Six Mirnas Identified Serving As Prognostic And Predictive Markers For Osteoporosis By Mirna High-Throughput Method

Osteoporosis (OS) is the most common skeletal disease resulting in fracture. The aim of this study was to identify potential miRNAs that could function as specific biomarkers for identification and treatment of OS with miRNA-seq. MiRNA high-throughput data were downloaded from The Cancer Genome Atlas (TCGA) dataset. There were total 10 samples, including five normal specimen and five patient samples with spinal cord injury. Differentially expressed miRNAs were screened using SAMR package in R language with FDR<0.05 and Log FC>1. Target genes of OS were predicted by Targetscan software. And functional enrichment analysis was performed on the up- and down-regulated miRNAs by DAVID software basing on the hypergeometric analysis. Meanwhile, differentially expressed genes (DEGs) of mRNA were analyzed to construct the regulating network. Totally, 799 differentially expressed miRNAs were identified, among which six screened miRNAs, that is miR365, miR-10b, miR-129-3P, miRNA671-5p, miR-141 and miR-25, had the potential to serve as biomarkers of OS. GO and KEGG analysis revealed that three pathways, including pathway in cancer, phosphatidylinositol signaling system and endocytosis, had the greatest effect on osteoporosis disease, Meanwhile, the miRNAs related with these pathways were almost up-regulated.
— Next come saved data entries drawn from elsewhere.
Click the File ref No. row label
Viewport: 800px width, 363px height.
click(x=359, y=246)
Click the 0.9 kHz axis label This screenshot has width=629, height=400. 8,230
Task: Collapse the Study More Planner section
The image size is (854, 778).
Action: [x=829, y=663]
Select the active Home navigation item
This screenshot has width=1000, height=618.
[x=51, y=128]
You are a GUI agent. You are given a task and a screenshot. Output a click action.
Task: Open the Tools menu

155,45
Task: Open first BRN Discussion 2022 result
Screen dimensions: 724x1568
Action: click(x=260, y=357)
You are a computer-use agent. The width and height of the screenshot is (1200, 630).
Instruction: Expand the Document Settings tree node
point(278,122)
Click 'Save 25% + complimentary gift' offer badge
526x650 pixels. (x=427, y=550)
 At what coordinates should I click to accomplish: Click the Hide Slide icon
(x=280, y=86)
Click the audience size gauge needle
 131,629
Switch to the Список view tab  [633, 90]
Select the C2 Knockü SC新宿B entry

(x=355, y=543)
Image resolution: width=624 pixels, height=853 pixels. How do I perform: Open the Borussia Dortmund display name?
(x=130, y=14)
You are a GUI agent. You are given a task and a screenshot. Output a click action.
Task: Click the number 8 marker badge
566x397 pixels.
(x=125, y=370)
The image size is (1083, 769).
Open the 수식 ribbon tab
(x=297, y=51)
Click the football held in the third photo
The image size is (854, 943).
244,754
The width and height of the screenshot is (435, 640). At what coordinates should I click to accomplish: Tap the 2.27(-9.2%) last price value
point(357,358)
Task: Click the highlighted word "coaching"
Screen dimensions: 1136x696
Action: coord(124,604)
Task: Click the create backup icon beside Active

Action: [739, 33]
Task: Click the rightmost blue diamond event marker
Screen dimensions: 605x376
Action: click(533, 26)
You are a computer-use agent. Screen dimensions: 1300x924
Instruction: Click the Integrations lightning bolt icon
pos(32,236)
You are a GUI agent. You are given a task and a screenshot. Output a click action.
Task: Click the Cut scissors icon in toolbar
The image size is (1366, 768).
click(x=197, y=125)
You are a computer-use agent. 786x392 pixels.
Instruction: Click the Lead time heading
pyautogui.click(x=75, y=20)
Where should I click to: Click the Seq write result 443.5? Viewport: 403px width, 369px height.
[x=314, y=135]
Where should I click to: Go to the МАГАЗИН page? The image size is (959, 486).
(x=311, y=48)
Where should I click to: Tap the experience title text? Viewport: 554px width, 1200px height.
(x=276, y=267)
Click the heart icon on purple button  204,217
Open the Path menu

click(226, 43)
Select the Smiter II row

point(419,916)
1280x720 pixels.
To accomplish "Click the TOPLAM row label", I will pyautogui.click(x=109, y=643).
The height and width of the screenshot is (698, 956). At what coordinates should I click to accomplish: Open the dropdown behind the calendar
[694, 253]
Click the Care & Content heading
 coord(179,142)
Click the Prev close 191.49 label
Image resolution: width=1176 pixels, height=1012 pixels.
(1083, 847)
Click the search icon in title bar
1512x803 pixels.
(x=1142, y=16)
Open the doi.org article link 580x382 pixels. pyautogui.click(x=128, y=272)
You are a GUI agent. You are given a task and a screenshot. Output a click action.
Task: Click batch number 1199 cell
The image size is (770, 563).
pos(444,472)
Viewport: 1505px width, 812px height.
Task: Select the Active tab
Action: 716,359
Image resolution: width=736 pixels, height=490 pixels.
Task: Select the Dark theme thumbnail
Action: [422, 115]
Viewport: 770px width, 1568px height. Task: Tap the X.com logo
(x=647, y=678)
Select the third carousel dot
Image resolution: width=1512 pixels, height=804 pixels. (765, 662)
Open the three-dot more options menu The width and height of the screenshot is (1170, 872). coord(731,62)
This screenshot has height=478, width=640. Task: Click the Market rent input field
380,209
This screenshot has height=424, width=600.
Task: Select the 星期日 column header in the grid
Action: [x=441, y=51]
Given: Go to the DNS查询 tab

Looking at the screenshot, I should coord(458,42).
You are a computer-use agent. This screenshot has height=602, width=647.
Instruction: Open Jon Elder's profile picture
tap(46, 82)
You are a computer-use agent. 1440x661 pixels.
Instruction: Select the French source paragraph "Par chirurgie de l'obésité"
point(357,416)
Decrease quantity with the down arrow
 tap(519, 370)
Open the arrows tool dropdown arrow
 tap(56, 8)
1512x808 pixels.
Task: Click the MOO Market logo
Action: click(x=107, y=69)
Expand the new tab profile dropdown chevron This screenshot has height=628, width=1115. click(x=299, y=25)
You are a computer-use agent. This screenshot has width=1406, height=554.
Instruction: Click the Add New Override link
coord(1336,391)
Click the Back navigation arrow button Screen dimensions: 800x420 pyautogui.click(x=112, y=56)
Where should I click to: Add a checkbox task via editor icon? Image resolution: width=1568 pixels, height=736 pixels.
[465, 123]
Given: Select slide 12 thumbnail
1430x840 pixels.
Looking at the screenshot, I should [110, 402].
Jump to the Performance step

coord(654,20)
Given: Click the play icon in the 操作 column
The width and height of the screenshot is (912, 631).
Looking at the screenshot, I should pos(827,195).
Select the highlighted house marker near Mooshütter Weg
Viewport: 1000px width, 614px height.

Moreover, the most enriched GO and KEGG terms were both related to plasma membrane, indicating its association with the occurrence of OS disease. Six miRNAs identified in the present study could serve as prognostic and predictive markers for OS patients. Phosphatidylinositol signaling system, the most enriched GO term, possessed potential application in diagnosis and treatments of OS patients.